En réalité, le premier vélocipède est inventé par un jeune
baron allemand, Karl Drais, qui dépose en France un brevet
d’importation pour une machine qu’il appelle draisienne.
Karl Drais
Alors d’où vient la supercherie ?
En 1890, un certain Louis Baudry
de Saunier se passionne pour ce
nouveau mode de déplacement
qu’est le vélo.
Mais la guerre de 1870 est passée
par là et l’humiliation de la défaite
est présente dans tous les esprits.
Alors, Louis Baudry de Saunier, dans une
« Histoire générale de la vélocipédie » parue en
1891, trouve plus valorisant pour la nation de faire
remonter l’invention en 1790 et de l’attribuer à un
Français.
C’est facile. Il suffit de créer un inventeur fictif : le
comte de Sivrac.
Il ne reste plus qu’à dessiner les plans de l’engin
qui va devenir l’ancêtre de la draisienne et de
l’appeler célérifère (du latin « celer », rapide, et
« ferre », porté) que l’on peut traduire par
« porteur rapide ».
Les plans de Louis Baudry de Saunier montrent un
engin qui ressemble beaucoup à la draisienne.
Comme la draisienne, c’est une « machine à courir »

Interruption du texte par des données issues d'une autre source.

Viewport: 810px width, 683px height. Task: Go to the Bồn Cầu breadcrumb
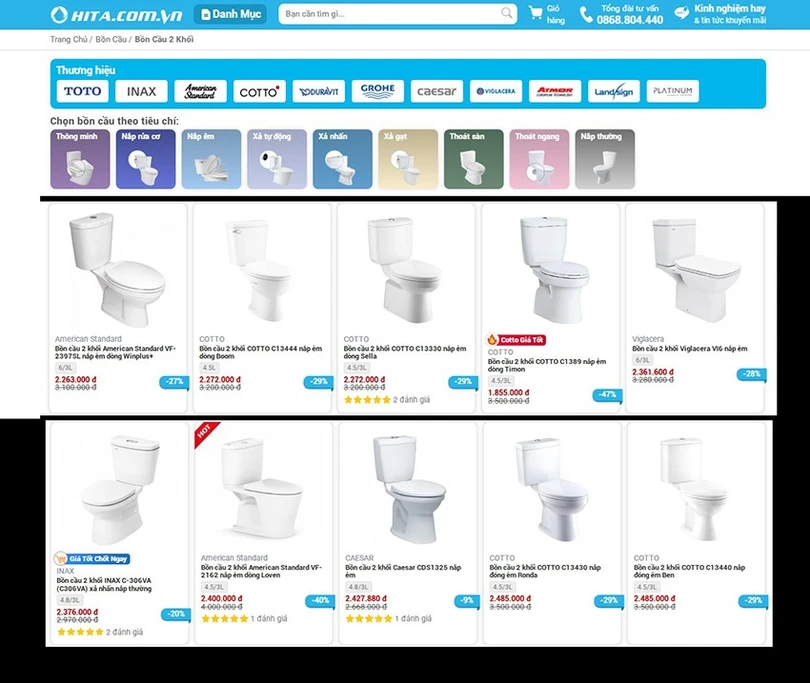point(111,39)
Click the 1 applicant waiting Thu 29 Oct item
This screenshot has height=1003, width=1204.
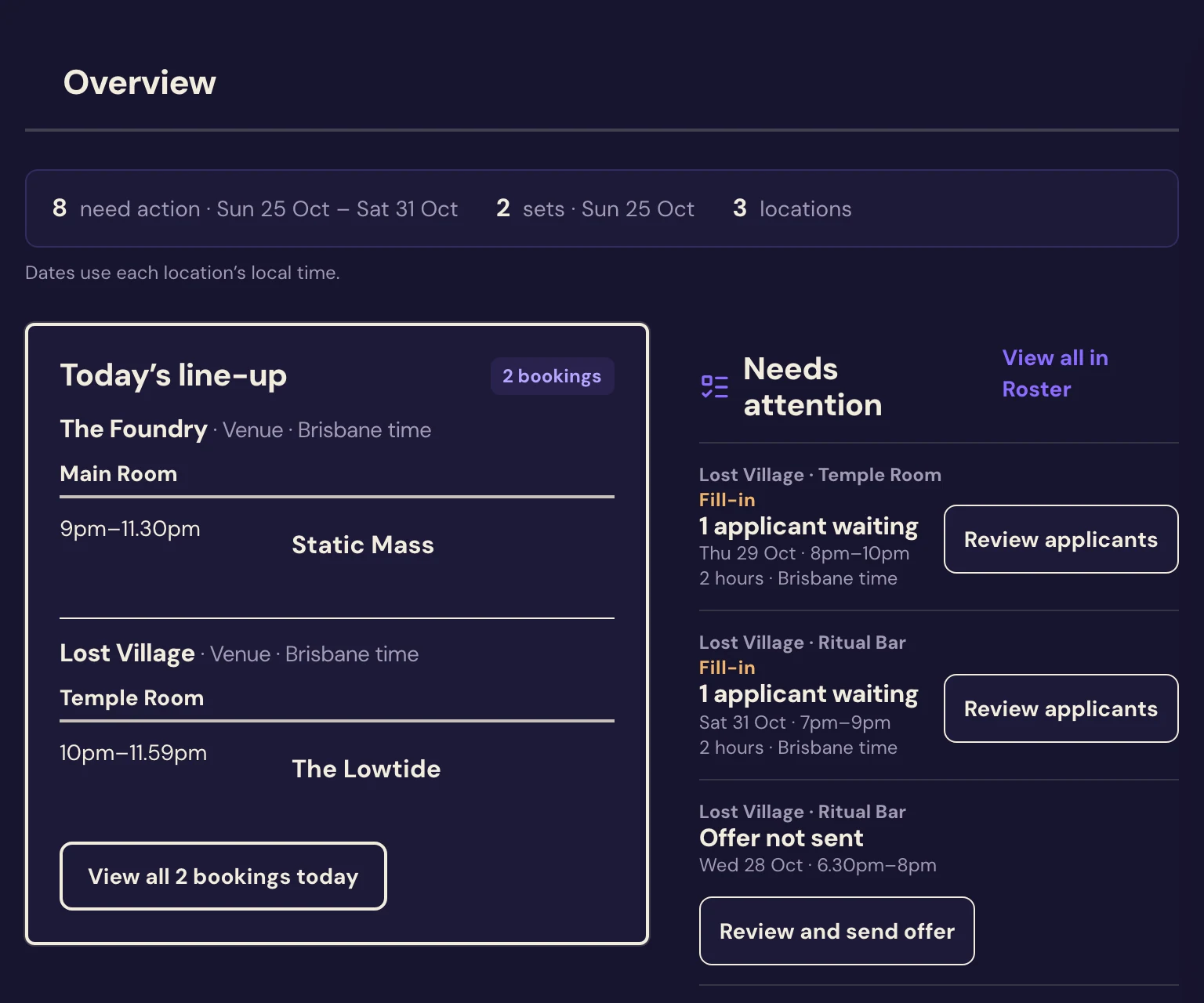[808, 526]
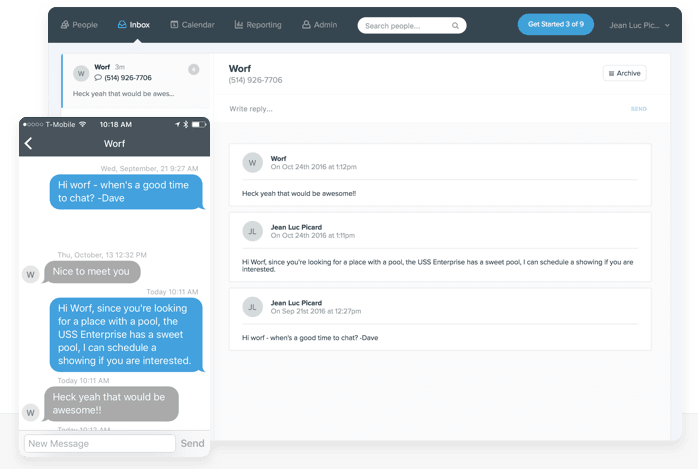Click the Write reply text field
Screen dimensions: 698x469
pyautogui.click(x=420, y=108)
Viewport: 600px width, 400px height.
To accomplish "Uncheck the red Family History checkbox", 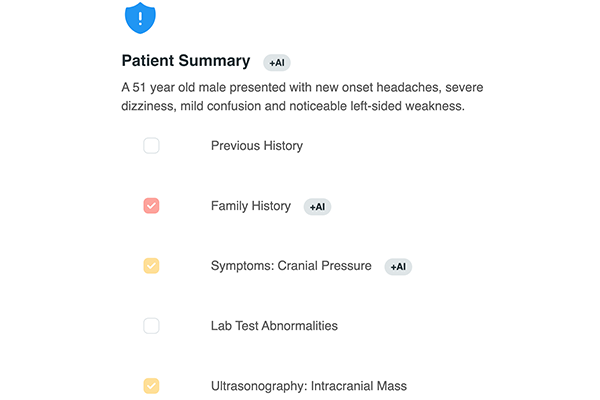I will coord(151,206).
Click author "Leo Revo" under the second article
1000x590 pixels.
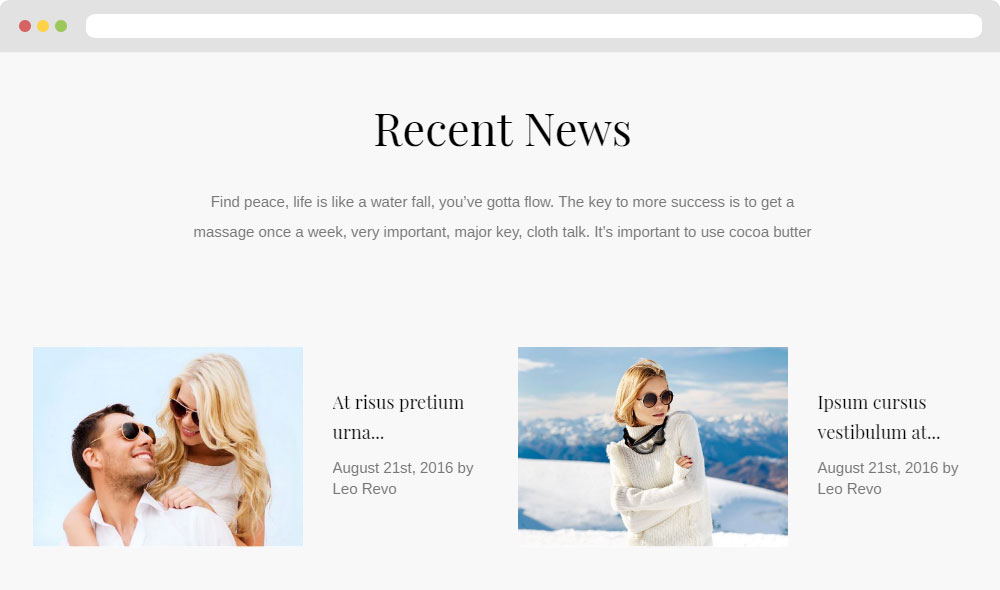coord(849,489)
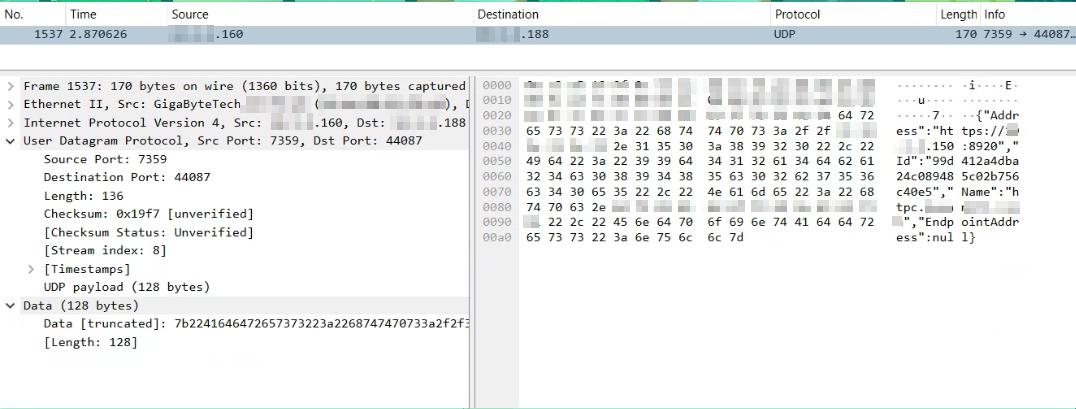The image size is (1076, 409).
Task: Collapse the Data (128 bytes) section
Action: 11,306
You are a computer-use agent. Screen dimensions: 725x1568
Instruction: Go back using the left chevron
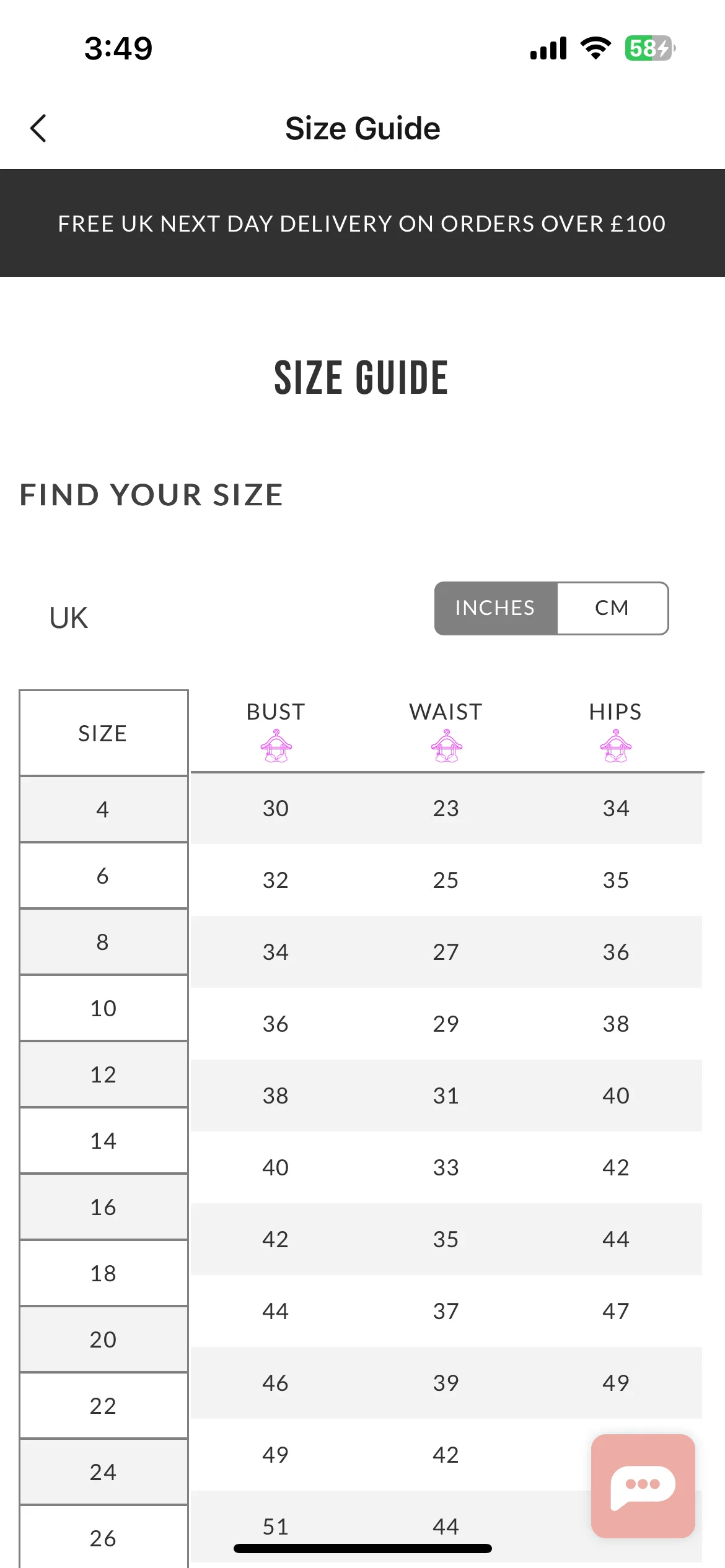[x=38, y=128]
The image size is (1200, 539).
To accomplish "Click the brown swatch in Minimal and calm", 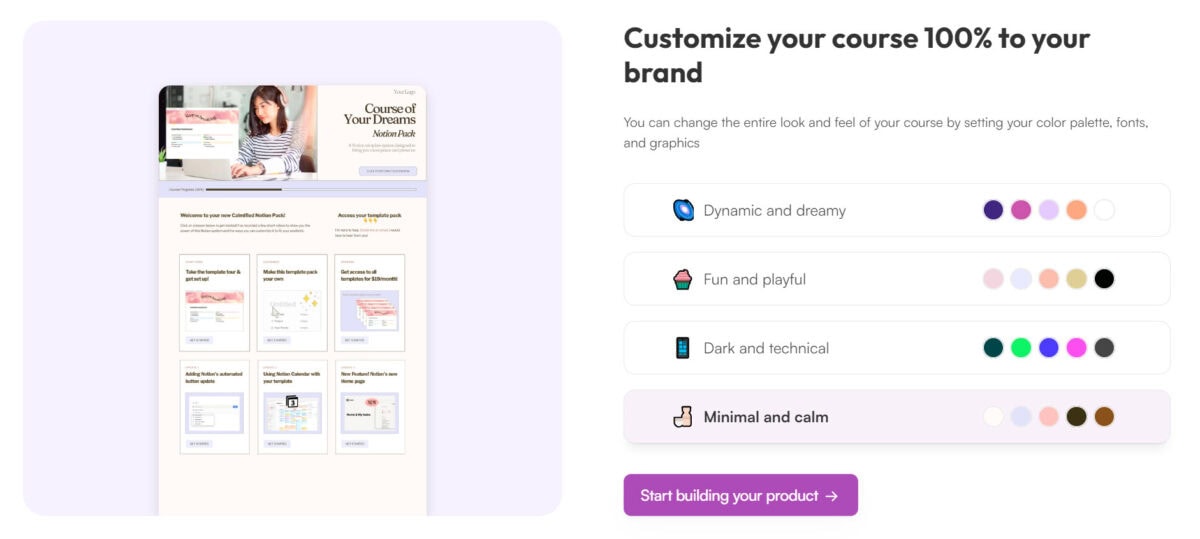I will pyautogui.click(x=1104, y=417).
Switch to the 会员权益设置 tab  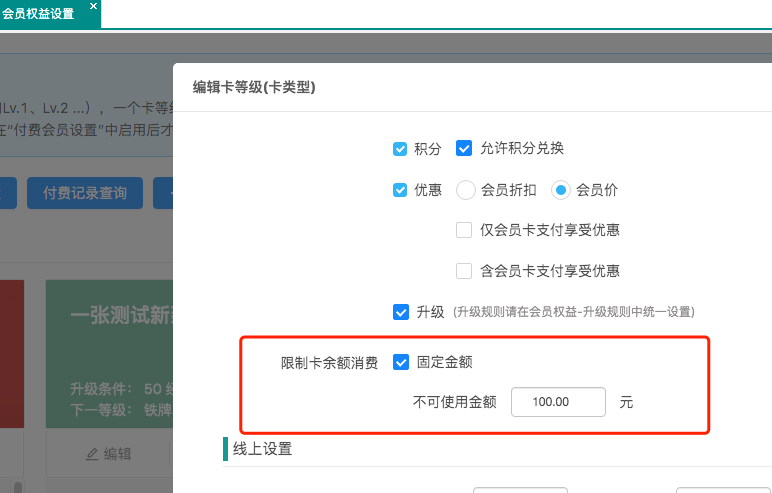pyautogui.click(x=40, y=14)
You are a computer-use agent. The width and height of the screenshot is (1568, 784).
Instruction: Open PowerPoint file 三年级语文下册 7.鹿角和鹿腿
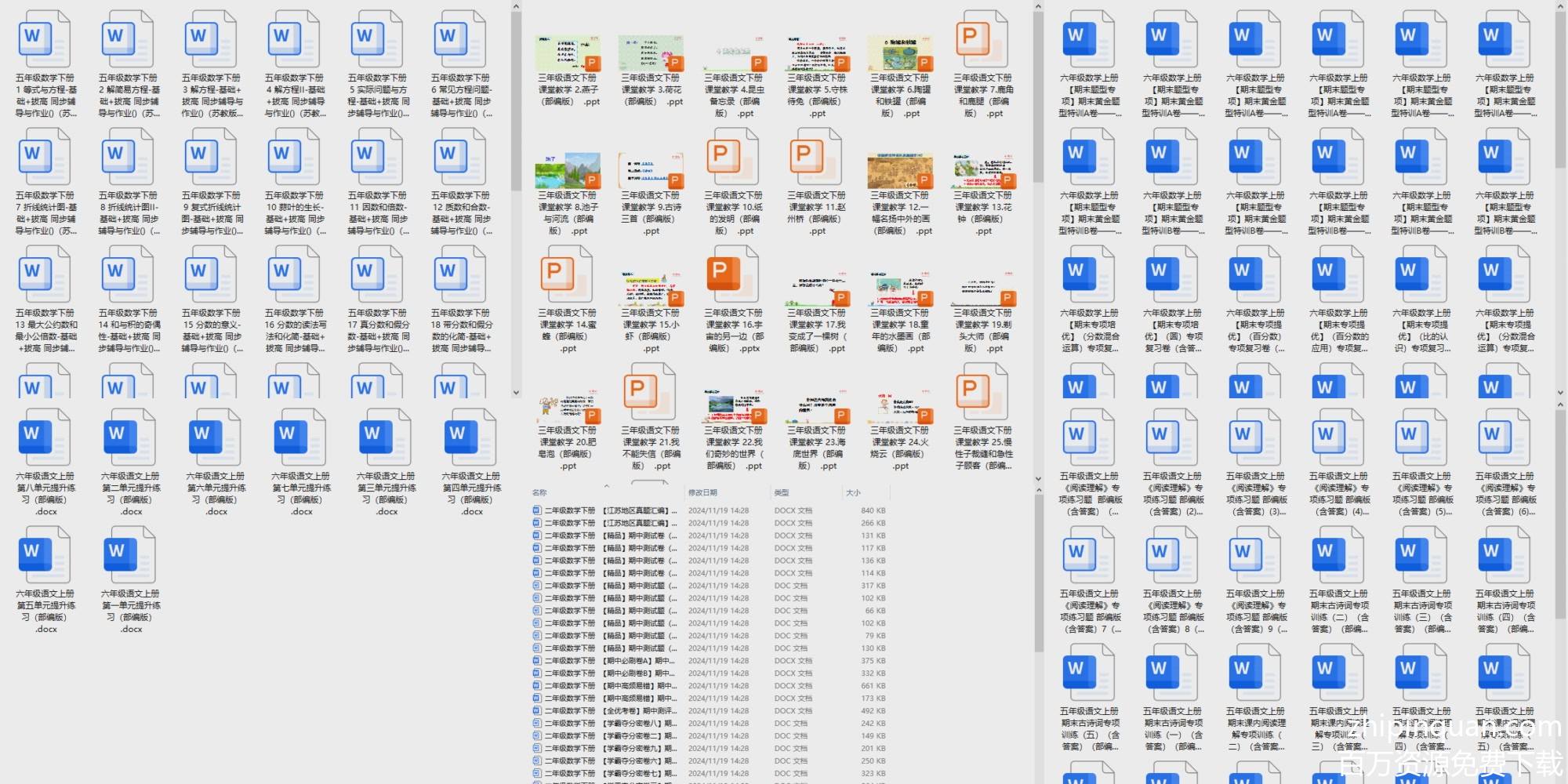[982, 41]
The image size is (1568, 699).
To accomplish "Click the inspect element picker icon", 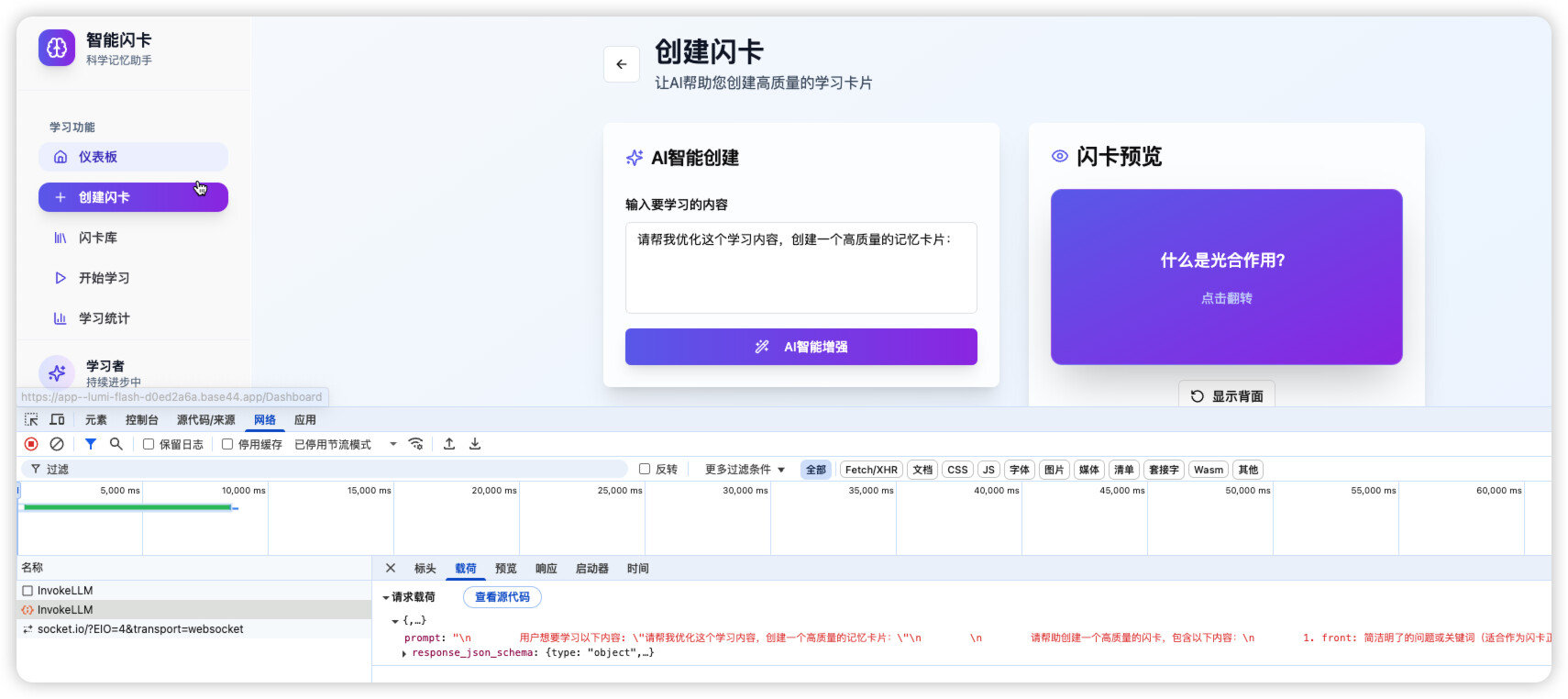I will 31,420.
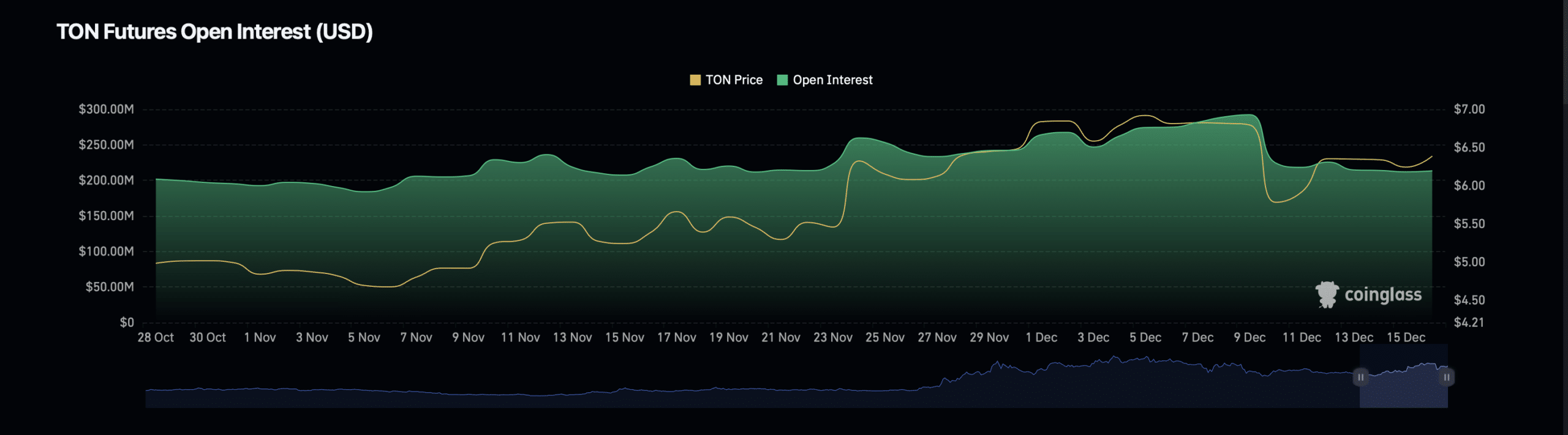The width and height of the screenshot is (1568, 435).
Task: Click the green Open Interest legend swatch
Action: coord(782,80)
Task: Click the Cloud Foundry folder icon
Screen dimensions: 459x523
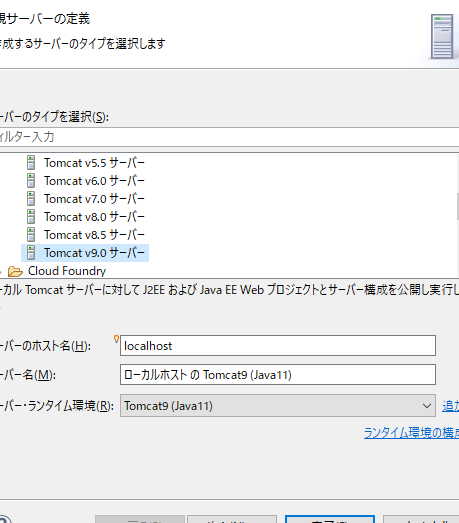Action: point(15,272)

en bois, sans pédales et sans freins, dotée de deux
roues mais qui ne permet pas, en revanche, de faire
pivoter la roue avant comme la draisienne, ce qui la
rend pratiquement inutilisable.
Les musées nationaux ne possédant pas cette machine
(et pour cause !) en fabriquèrent alors d’après les plans
de Louis Baudry de Saunier. C’est ce qui explique
qu’on peut admirer de nos jours des copies de ce
fameux célérifère dans certains musées.
Louis Baudry de Saunier a pensé peutêtre que l’imposture ne serait jamais
découverte en s’inspirant d’un brevet
d’invention de 1817 pour une « voiture
publique dite célérifère ». L’inventeur,
réel celui-là, s’appelait Jean-Henri
Siévrac mais ce célérifère, comme on
peut le voir sur le document d’époque cicontre, ne ressemblait en rien à un
« deux-roues » puisque c’est une voiture
à cheval.
La supercherie n’est découverte que dans
la deuxième moitié du XXe siècle et
n’est apparemment pas arrivée aux
oreilles de Gérard Dalton qui, par
ailleurs, a fait une très belle chanson
enfantine accompagnée de façon
entraînante par l’accordéon et que je vous
conseille d’écouter sur Internet :
http://www.musicme.com/GerardDalton/titres/Le-Velo-t345837.html
Il était aussi très tentant de faire remonter
l’invention de l’ancêtre de la bicyclette
encore plus loin, par exemple pourquoi
pas en donner la paternité au génial
Léonard de Vinci ?
Ce dernier aurait même pu inventer d’un
coup, d’un seul, le vélo avec une
transmission par chaîne avec pédalier,
pignon et même manivelles et pédales
pour faire bon poids !...
Le vélo de Léonard ?
Et ce dessin figure bien sur ses feuillets mais il ne date
pas de 1493 mais de la fin du 19ème siècle ou du début du
20ème.
Etant de nature assez sceptique, je pense qu’à cette
époque Léonard était trop raide pour pouvoir encore
dessiner. Mais cela n’engage que moi.